Our value as physical therapists lies largely on our capacity to assess, analyze and correct movement impairments. As many of our posts have discussed, multiple factors may contribute to movement aberrations, predisposing us to compensate in various ways and develop overuse or acute musculoskeletal injuries. Therefore, a through assessment beyond range of motion and manual muscle testing is needed. As like-minded folks, Direct Performance physical therapists have made it our mission to advance the art and science of PT from basic movement and pain assessment to high –level functional, often sport-specific termination points. In other words, when working with us, you won’t be spending much time doing leg raises and bolster supported knee extension exercises, although they may briefly be essential to restoring painless motion.

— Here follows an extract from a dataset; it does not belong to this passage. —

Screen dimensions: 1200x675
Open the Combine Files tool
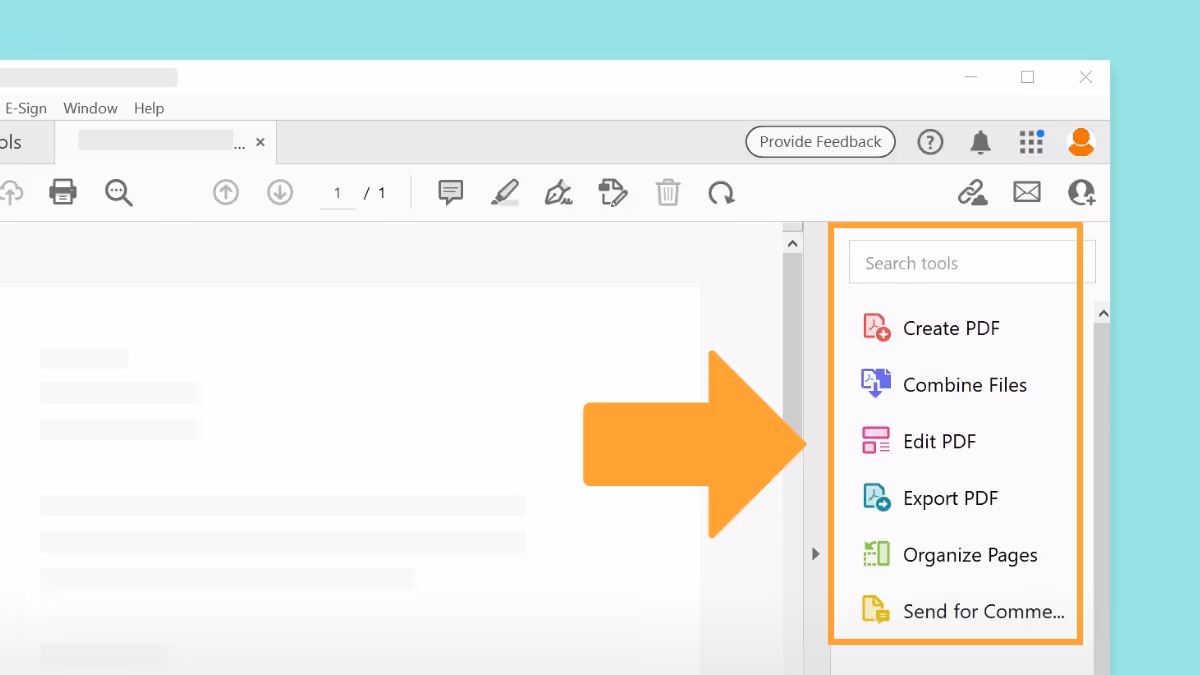tap(964, 384)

One recent case I treated involved a cross country runner with anterior L knee pain, beginning insidiously several weeks ago. The pain only occurred after approximately 1.5 miles (5K is his typical competitive distance). Palpation exam was unremarkable. Distally, he had plenty of foot and ankle ROM, neutral non-weight bearing alignment and weight bearing transverse plane (viewed from behind) movement during walking and running gait (slow motion analysis was used). Lower extremity strength was full noted with manual muscle testing. However, our movement assessment (SFMA) revealed dysfunctional and nonpainful left>right multisegmental rotation deficit and right>left single limb stance deficit and overhead squat. Rotation breakout revealed hip rotation motor control deficits and overhead squat revealed bilateral valgus collapse at knees. Hip motor control deficits were also observed during SLS breakout in ½ kneeling and quadruped. Additionally, during lateral step down maneuver, left>right valgus collapse was evident.
Beginning with PNF contract-relax “resetting” techniques to improve active hip rotation ROM, we have implemented appropriate corrective exercises to correct motor control deficits. We have emphasized single limb closed-chain training to reduce compensatory tendencies and for sport specificity. Additionally, we have recommended pre-running drills to reduce the braking force associated with his heel strike in front of the body and his reduced hip extension (vs vertical excursion) noted on the left lower extremity vs. the right.

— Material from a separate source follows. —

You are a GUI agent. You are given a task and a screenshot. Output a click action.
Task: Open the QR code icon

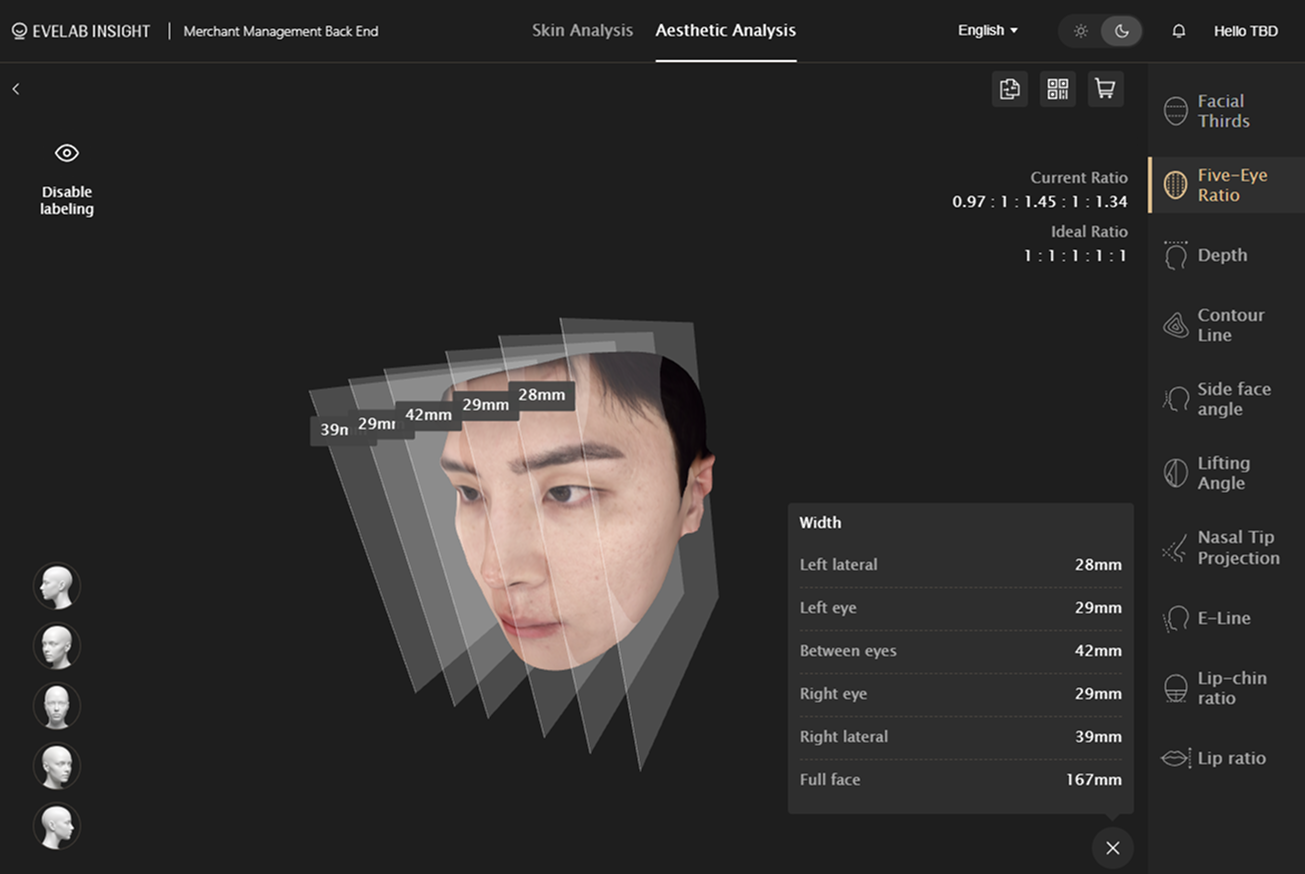click(1057, 89)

The combination of SFMA guided intervention with additional sport specific mechanical running analysis, has led to elimination of pain during several runs (up to 6miles!) in the last 1-2 weeks (he began working with us approximately 3 weeks ago). He has resumed cross country practice and we are optimistic about his return to full capacity. Utilizing valid and concise movement assessments improved our ability to find impairments that can be treated.